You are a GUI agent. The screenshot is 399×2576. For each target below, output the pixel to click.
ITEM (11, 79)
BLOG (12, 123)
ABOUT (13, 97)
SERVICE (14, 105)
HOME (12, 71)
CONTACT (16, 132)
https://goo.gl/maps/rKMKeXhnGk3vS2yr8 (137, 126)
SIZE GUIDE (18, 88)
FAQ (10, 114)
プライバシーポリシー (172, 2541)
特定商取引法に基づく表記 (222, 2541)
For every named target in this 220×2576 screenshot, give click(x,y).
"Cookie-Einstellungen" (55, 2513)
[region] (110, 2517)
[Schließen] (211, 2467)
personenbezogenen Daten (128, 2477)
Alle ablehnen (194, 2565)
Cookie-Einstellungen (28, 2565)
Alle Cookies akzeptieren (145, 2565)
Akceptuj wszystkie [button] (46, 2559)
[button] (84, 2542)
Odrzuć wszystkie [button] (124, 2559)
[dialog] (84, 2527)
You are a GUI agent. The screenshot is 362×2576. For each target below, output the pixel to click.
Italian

******************************

EXERCISE DESCRIPTION >> The answer should consist of all the lines above, retyped exactly.

SOLUTION FOR THIS PROBLEM >>
You are a GUI agent. The screenshot is 399×2576. For each target below, output the pixel to click.
ITEM (11, 79)
BLOG (12, 123)
ABOUT (13, 97)
SERVICE (14, 105)
HOME (12, 71)
CONTACT (16, 132)
https://goo.gl/maps/rKMKeXhnGk3vS2yr8 (137, 126)
SIZE GUIDE (18, 88)
FAQ (10, 114)
プライバシーポリシー (172, 2541)
特定商取引法に基づく表記 (222, 2541)
For every named target in this 220×2576 screenshot, give click(x,y).
"Cookie-Einstellungen" (55, 2513)
[region] (110, 2517)
[Schließen] (211, 2467)
personenbezogenen Daten (128, 2477)
Alle ablehnen (194, 2565)
Cookie-Einstellungen (28, 2565)
Alle Cookies akzeptieren (145, 2565)
Akceptuj wszystkie [button] (46, 2559)
[button] (84, 2542)
Odrzuć wszystkie [button] (124, 2559)
[dialog] (84, 2527)
You are a GUI agent. The screenshot is 362×2576. For each target below, output the pixel to click.
Italian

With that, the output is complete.